◆ **Text provided**:
HR 9097: American Manufacturing Revitalization Exchange Program Act of 2026
HR 9097 in plain English: This bill would establish an exchange program aimed at revitalizing American manufacturing, with a focus on reshoring production and attracting foreign direct investment. It references an estimated $1 trillion economic cost from manufacturing vacancies by 2030 and notes that foreign direct investment in U.S. manufacturing exceeded $2.4 trillion in 2024.
Stated purpose
This bill would create an international exchange program called the American Manufacturing Revitalization Exchange Program, sending U.S. workers and students to allied nations to gain manufacturing skills and training in order to strengthen and grow the U.S. manufacturing workforce.
Key points
- Creates an exchange program focused on revitalizing U.S. manufacturing and reshoring production
- Cites a projected $1 trillion economic cost from manufacturing job vacancies by 2030
- Notes foreign direct investment in U.S. manufacturing surpassed $2.4 trillion in 2024
- Referred to the House Committee on Foreign Affairs
Arguments supporters make
- The U.S. faces a looming shortage of nearly 3.8 million manufacturing workers by 2033, and learning proven methods from allied nations could help close that gap faster than domestic programs alone.

◆ **Material**:

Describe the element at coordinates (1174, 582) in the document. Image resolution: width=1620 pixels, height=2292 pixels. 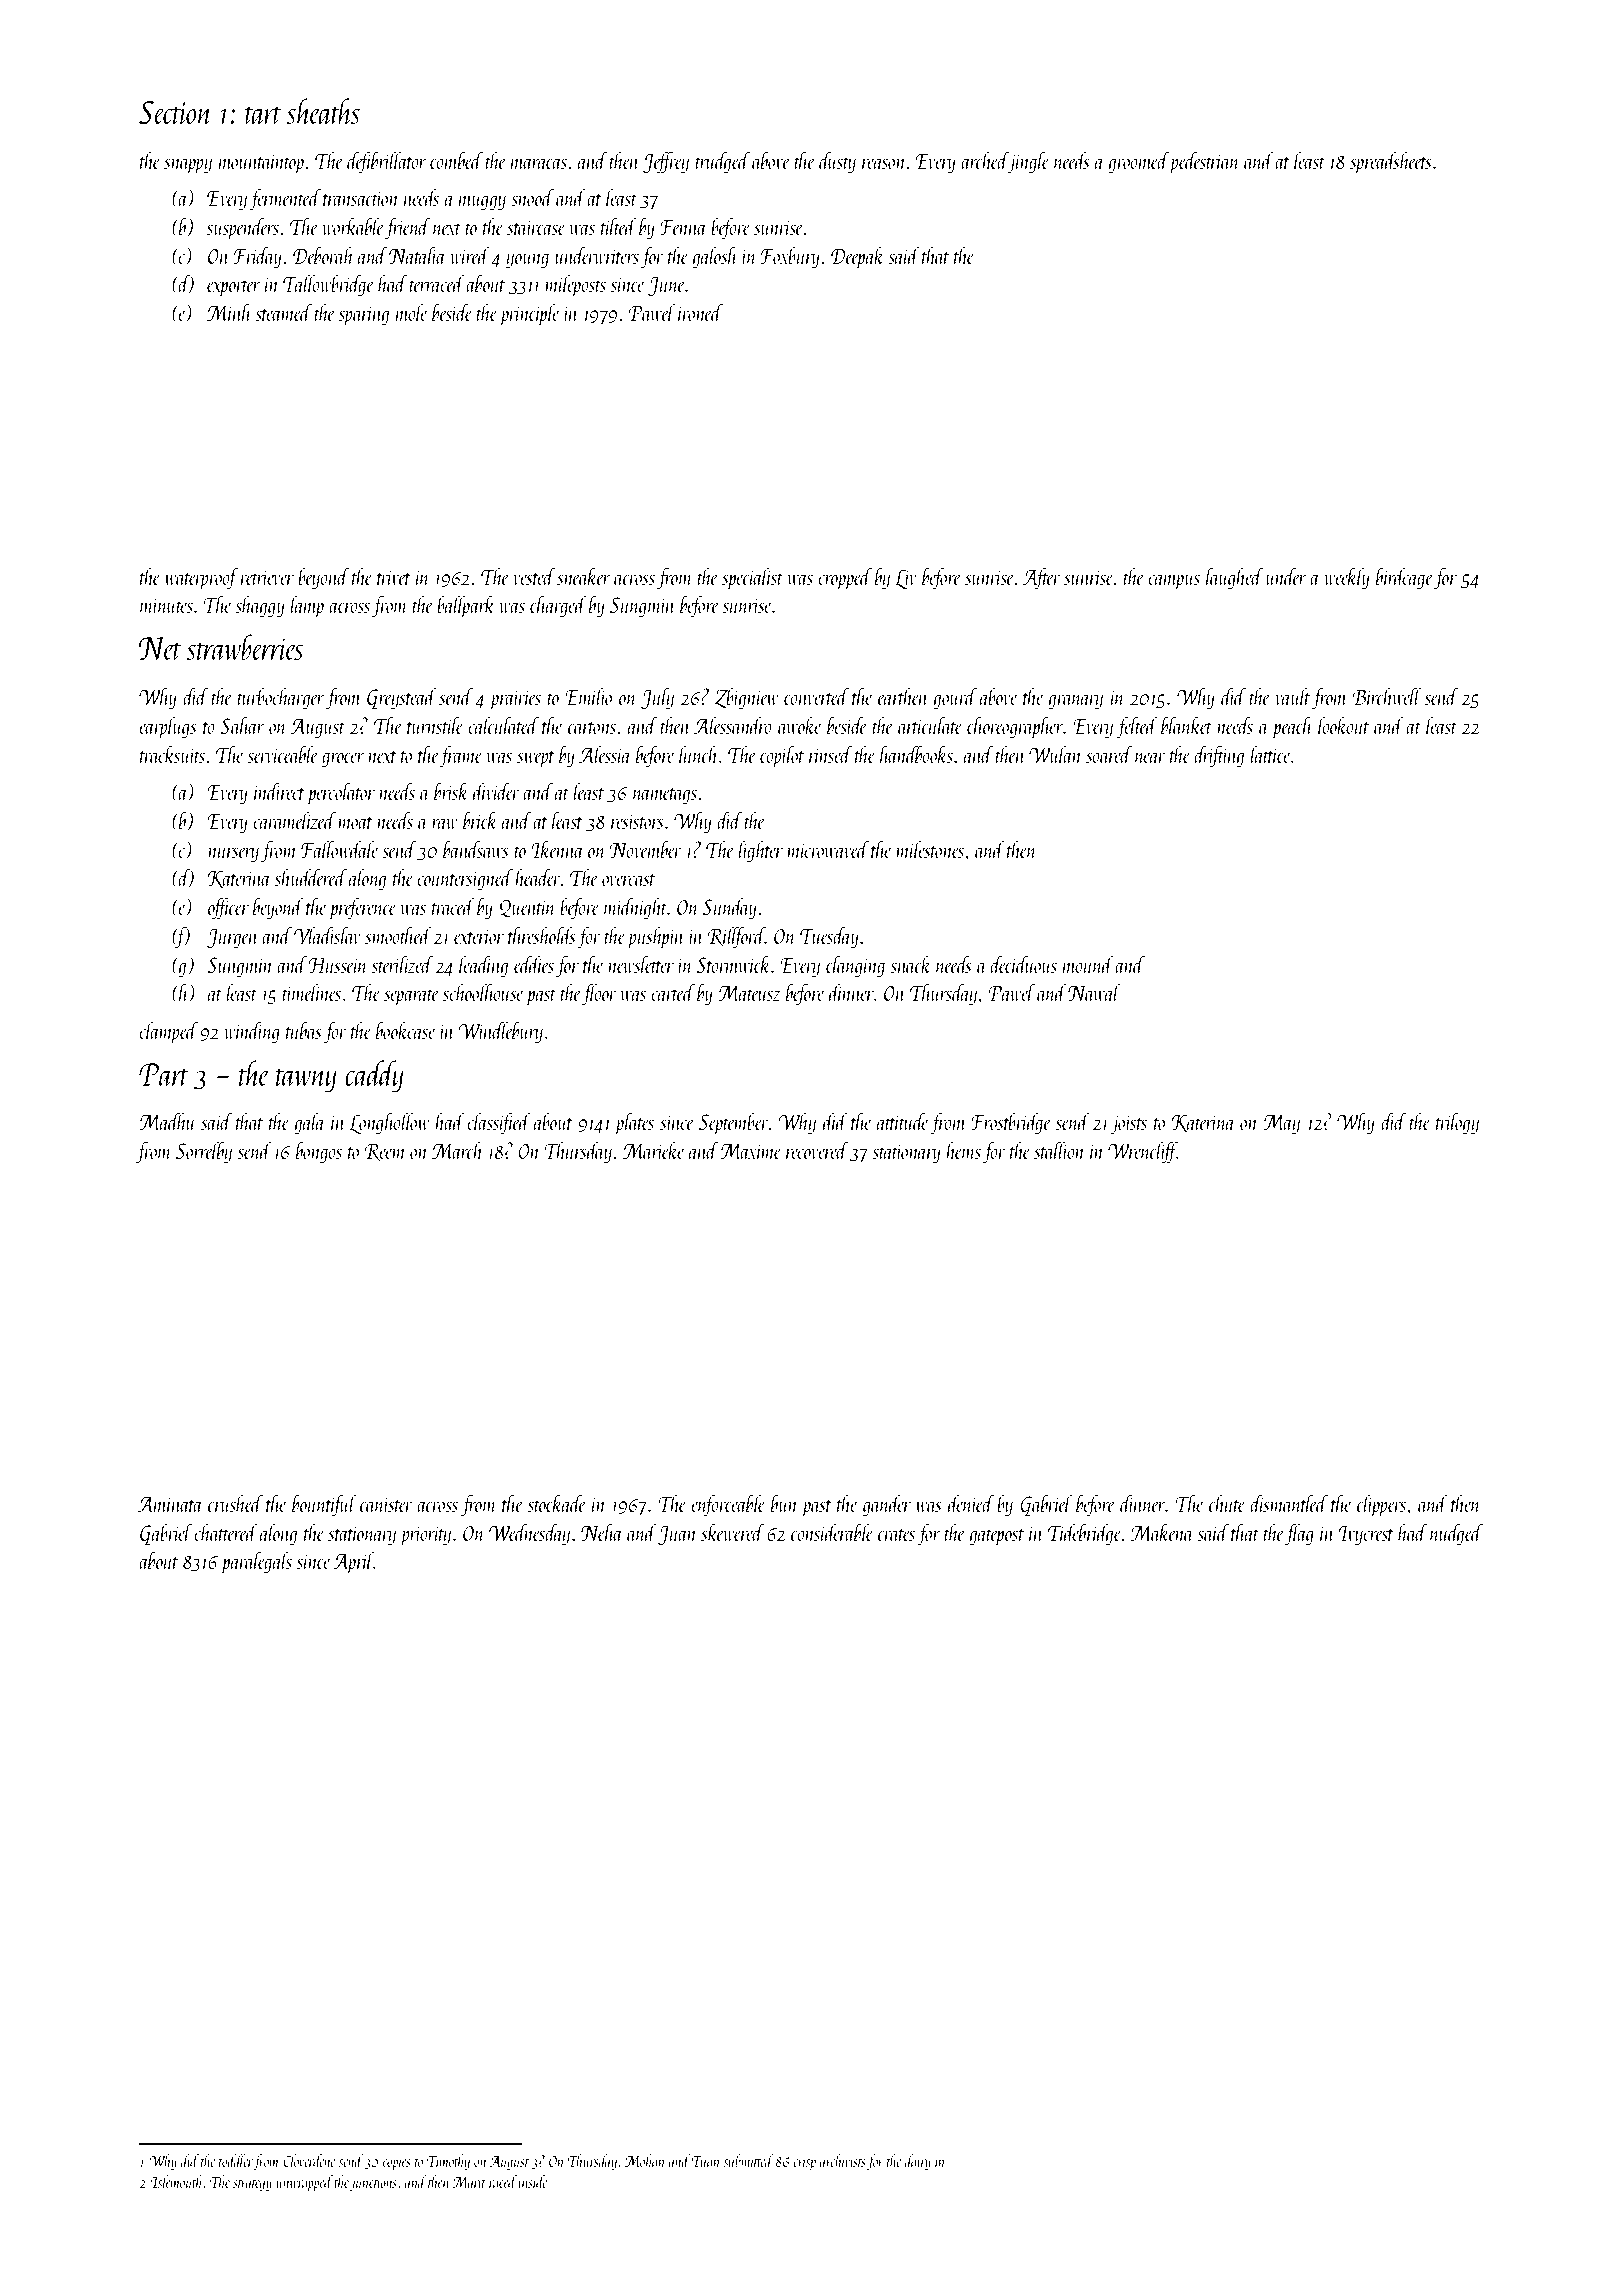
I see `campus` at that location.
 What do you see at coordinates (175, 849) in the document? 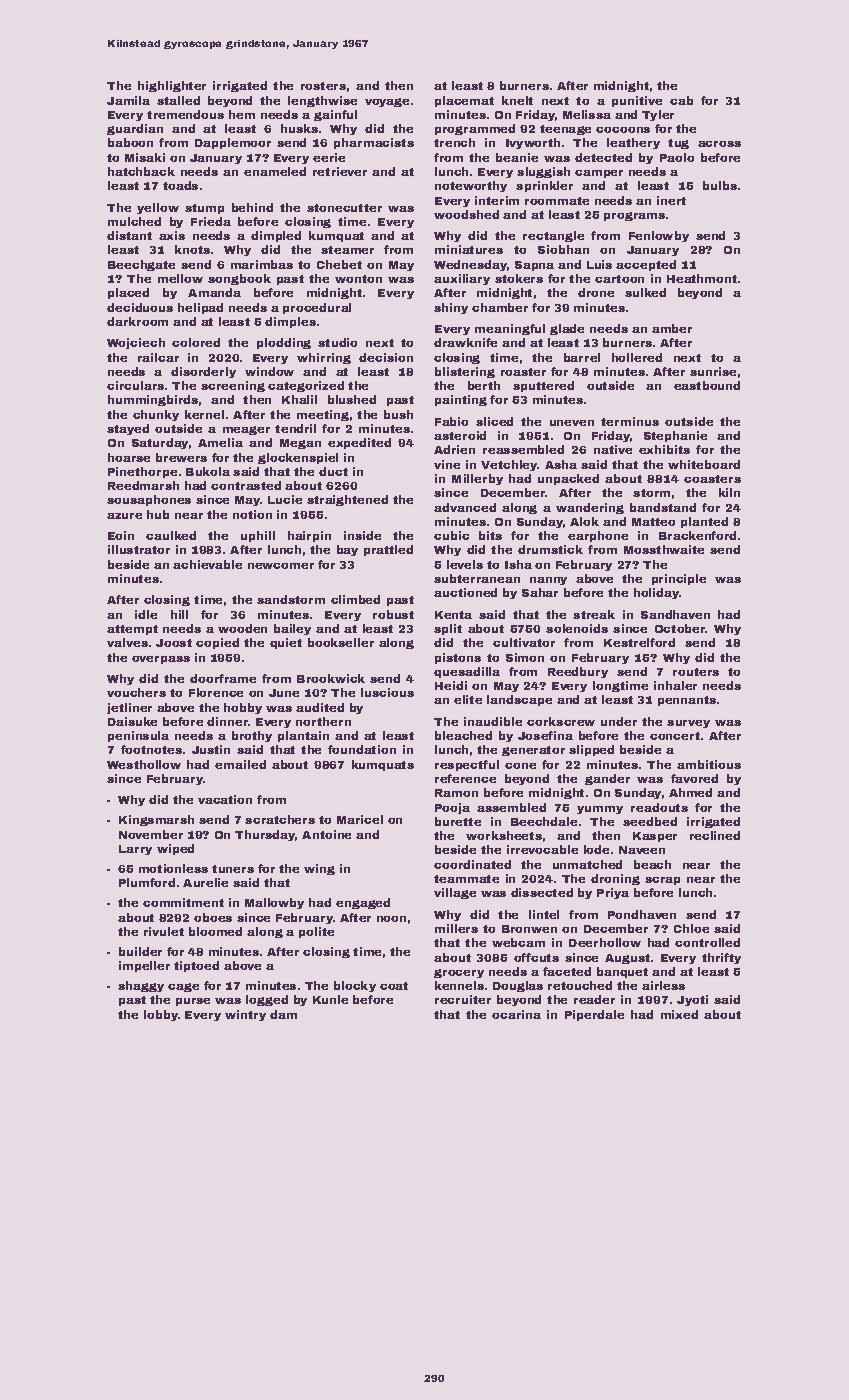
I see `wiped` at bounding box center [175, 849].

◆ **What is being asked**: Which committee was HR 9097 referred to, according to the bill summary? The lines stand apart from the HR 9097 summary and are not connected to it.

◆ **Written answer**: The House Committee on Foreign Affairs.